Jeremy Corbyn has come under pressure from Labour MPs and European socialists to condemn the violent crackdown on opposition groups in Venezuela.
Politicians from across the Commons urged the Labour leader to personally condemn the use of force, as he has previously used warm words to describe the state’s leaders.
Angela Smith, member of the all-party parliamentary group on Venezuela, said she was “appalled” at the “wilful destruction of democratic structures” within the country, as reported by The Times.
Smith, MP for Penistone and Stocksbridge, added: “I hope that my party leadership will as soon as possible condemn what’s happening in the country and call for the release of opposition party political prisoners.”

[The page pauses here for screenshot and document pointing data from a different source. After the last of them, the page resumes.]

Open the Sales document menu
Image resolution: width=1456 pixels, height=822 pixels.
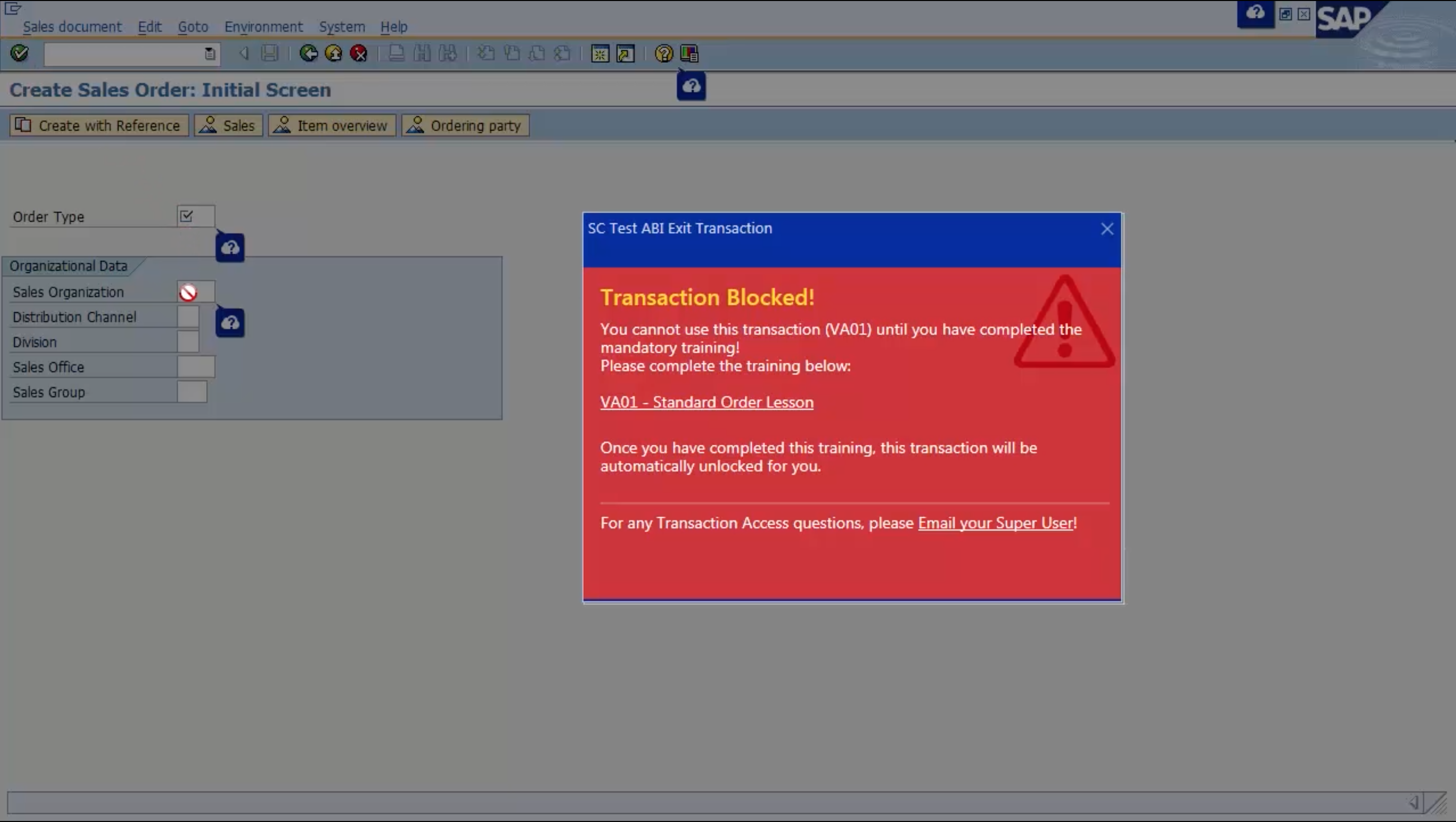click(72, 26)
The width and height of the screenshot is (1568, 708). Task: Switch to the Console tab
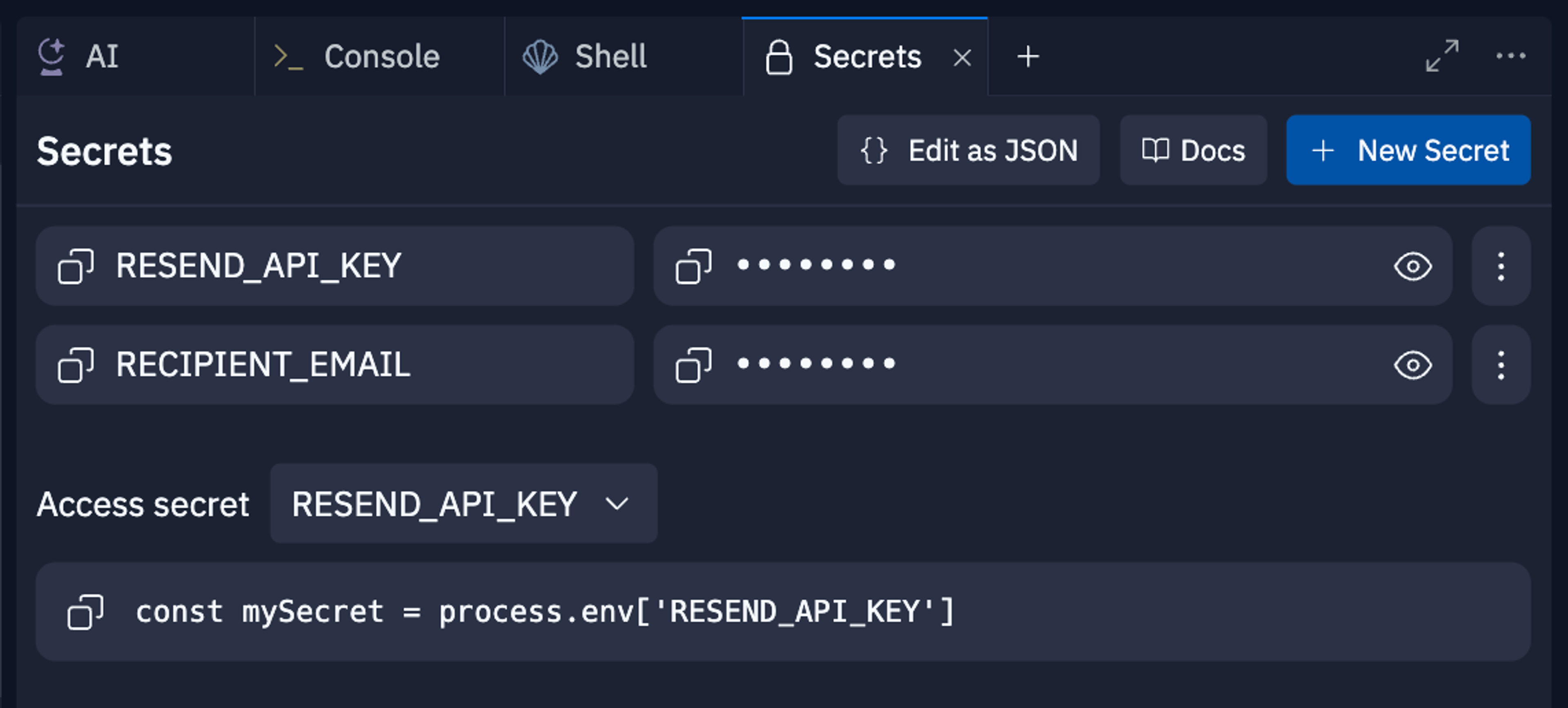381,57
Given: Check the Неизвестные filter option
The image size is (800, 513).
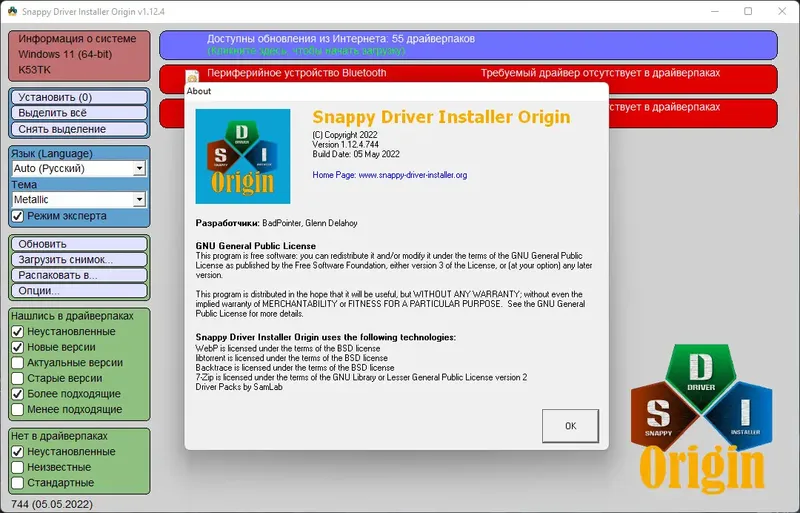Looking at the screenshot, I should point(17,467).
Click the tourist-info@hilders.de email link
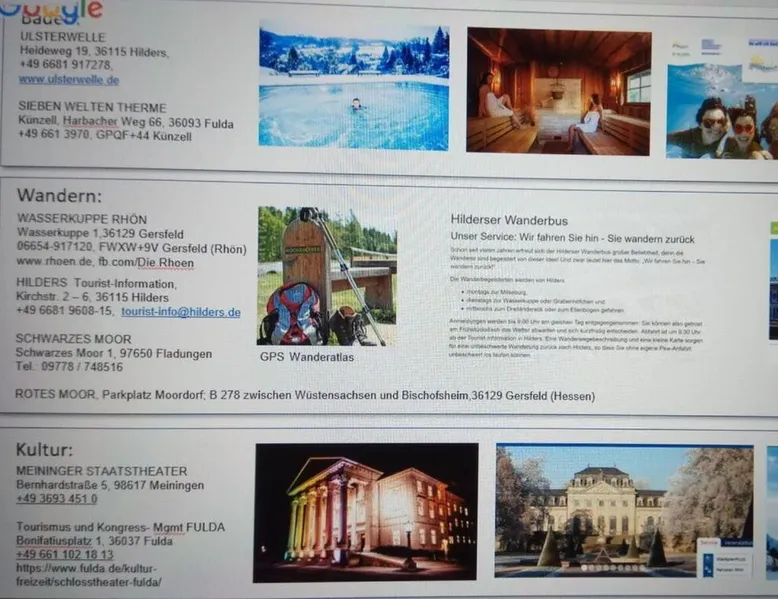Viewport: 778px width, 599px height. (x=181, y=312)
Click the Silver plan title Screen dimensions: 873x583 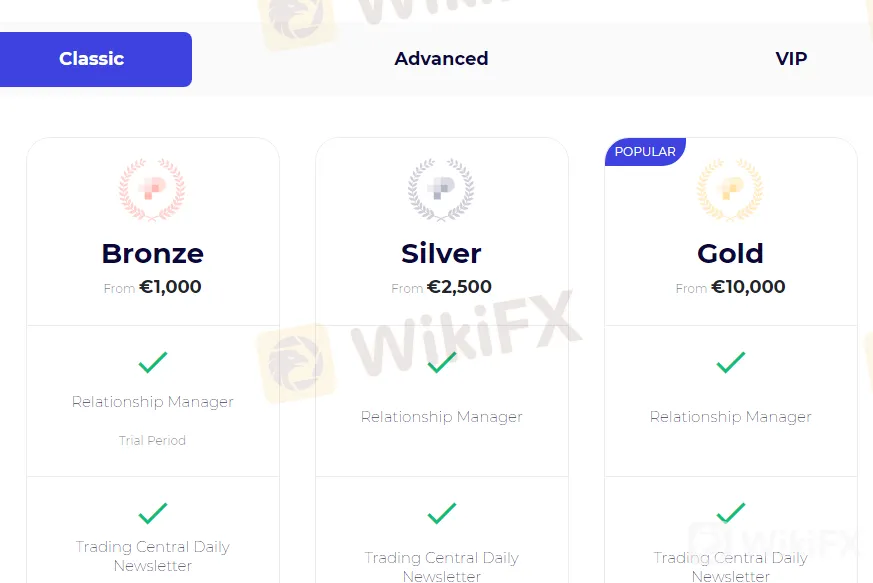pyautogui.click(x=441, y=253)
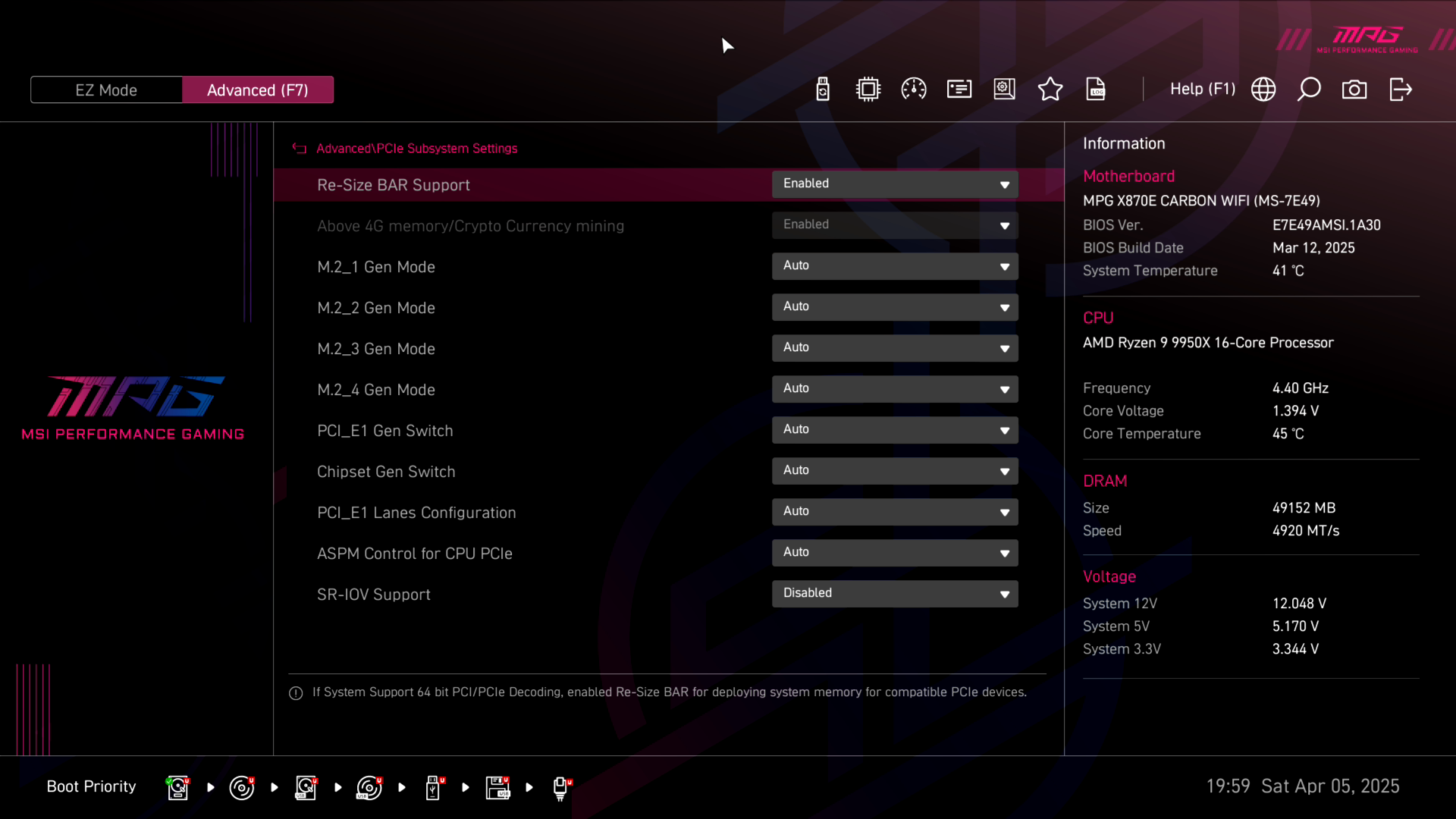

Graham Jones, Hyndburn’s MP and chair of the APPG, said: “I believe everybody in the Labour Party should condemn the Venezuelan regime because the first duty of any state is to look after its citizens. Venezuela has failed.”
Highlighting the food shortages, hyperinflation, human rights abuses including reports of citizens “locked up and disappeared, murdered”, Jones was thorough in his condemnation of President Maduro’s regime.
Corbyn last publicly praised the Venezuelan state in 2015, prior to his first leadership contest. He welcomed Maduro’s predecessor Hugo Chavez to London in 2006 and marked his death with a tribute in 2013.
He described Venezuela as a “better way of doing things”, under Chavez. Maduro has described Corbyn as a “friend of Venezuela.”
Gianni Pitella, leader of the socialist group in Brussels, censured Maduro’s regime, and moves to redraw the constitution, bypassing parliament which is currently under opposition control.
He said: “The vote cannot be seen as a genuine act of democracy — it was held against a backdrop of political violence, only increases divisions in the country and threatens Venezuela’s democratically elected institutions.”
“The election was a sham and the latest example of President Maduro’s slide towards authoritarianism. We condemn his actions in the strongest possible terms.”
Liz McInnes, a member of Labour’s shadow foreign team, urged the Venezuelan regime on Monday “to recognise its responsibilities to protect human rights, free speech and the rule of law.”
She added: “President Maduro must also respond personally to the legitimate concerns of the international community about the increasingly authoritarian nature of his rule and the growing hardship facing his people.”
The Times reported that a spokesperson for Corbyn said McInnes’s remarks reflect the party’s position on the importance of human rights and rule of law. Their sources suggested that Corbyn is not expected to make a public statement.